Task to carry out: An exact transcription of the lines from the one holding "[button] (21, 85)" to the end of the entries below, and nothing more, is the required answer. Please omit the pictures.

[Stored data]
- - -

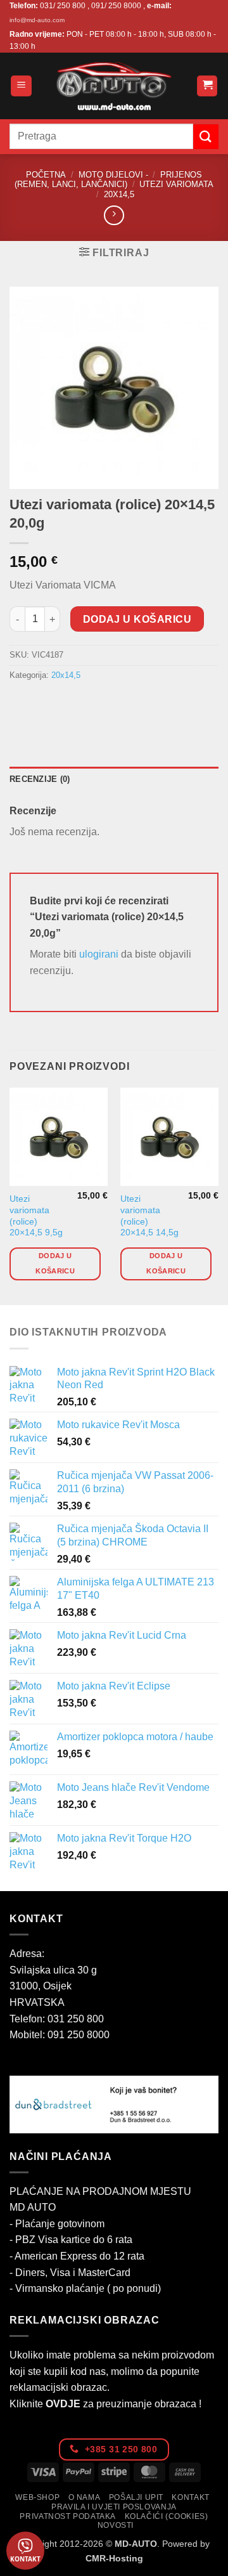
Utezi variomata (176, 184)
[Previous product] (114, 215)
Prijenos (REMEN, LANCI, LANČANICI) (108, 179)
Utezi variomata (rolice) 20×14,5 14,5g (149, 1215)
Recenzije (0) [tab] (40, 779)
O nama (84, 2497)
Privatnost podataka (68, 2516)
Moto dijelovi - (113, 174)
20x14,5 (119, 194)
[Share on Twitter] (66, 703)
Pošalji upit (136, 2497)
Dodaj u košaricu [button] (55, 1263)
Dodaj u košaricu (137, 619)
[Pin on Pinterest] (112, 703)
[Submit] (205, 136)
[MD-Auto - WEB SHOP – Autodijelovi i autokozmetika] (114, 86)
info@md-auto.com (37, 19)
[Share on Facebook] (44, 703)
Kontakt (190, 2497)
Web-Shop (37, 2497)
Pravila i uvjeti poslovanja (114, 2506)
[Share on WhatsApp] (21, 703)
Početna (46, 174)
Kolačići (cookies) (166, 2516)
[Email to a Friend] (89, 703)
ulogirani (98, 954)
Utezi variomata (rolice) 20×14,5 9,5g (36, 1215)
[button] (21, 85)
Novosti (116, 2525)
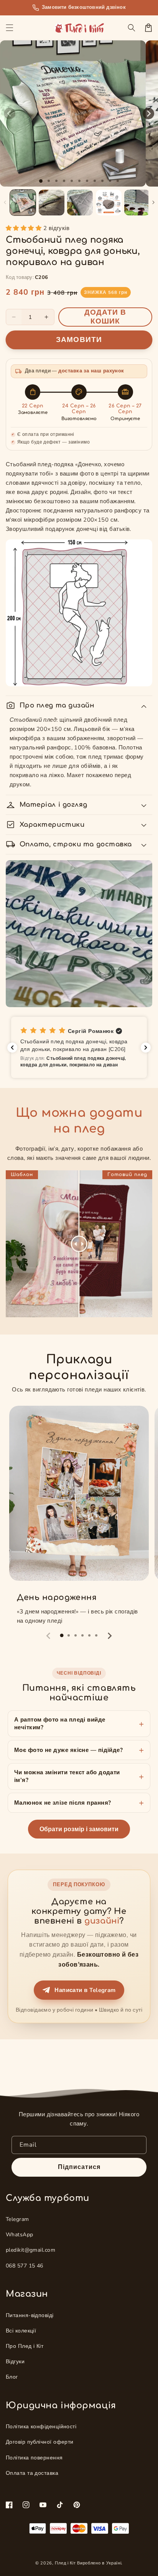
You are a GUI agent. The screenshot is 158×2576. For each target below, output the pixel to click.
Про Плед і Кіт (24, 2346)
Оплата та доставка (32, 2473)
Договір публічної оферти (40, 2442)
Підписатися (79, 2167)
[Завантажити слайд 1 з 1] (41, 181)
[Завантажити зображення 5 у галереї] (137, 202)
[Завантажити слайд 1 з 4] (64, 181)
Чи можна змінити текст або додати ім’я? (67, 1776)
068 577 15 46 (24, 2265)
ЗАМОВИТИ (79, 340)
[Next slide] (109, 1636)
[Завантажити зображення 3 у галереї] (80, 202)
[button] (9, 27)
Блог (12, 2377)
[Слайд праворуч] (148, 113)
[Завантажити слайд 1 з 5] (72, 181)
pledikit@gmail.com (30, 2250)
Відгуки (15, 2361)
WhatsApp (19, 2234)
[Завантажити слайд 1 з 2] (49, 181)
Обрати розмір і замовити (79, 1829)
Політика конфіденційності (41, 2426)
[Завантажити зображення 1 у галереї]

- - -

Task solution:
[button] (21, 85)
Novosti (116, 2525)
You are a GUI agent. The screenshot is 158×2576. For each target below, output the pixel to click.
Про Плед і Кіт (24, 2346)
Оплата та доставка (32, 2473)
Договір публічної оферти (40, 2442)
Підписатися (79, 2167)
[Завантажити слайд 1 з 1] (41, 181)
[Завантажити зображення 5 у галереї] (137, 202)
[Завантажити слайд 1 з 4] (64, 181)
Чи можна змінити текст або додати ім’я? (67, 1776)
068 577 15 46 (24, 2265)
ЗАМОВИТИ (79, 340)
[Next slide] (109, 1636)
[Завантажити зображення 3 у галереї] (80, 202)
[button] (9, 27)
Блог (12, 2377)
[Слайд праворуч] (148, 113)
[Завантажити слайд 1 з 5] (72, 181)
pledikit@gmail.com (30, 2250)
Відгуки (15, 2361)
WhatsApp (19, 2234)
[Завантажити слайд 1 з 2] (49, 181)
Обрати розмір і замовити (79, 1829)
Політика конфіденційності (41, 2426)
[Завантажити зображення 1 у галереї]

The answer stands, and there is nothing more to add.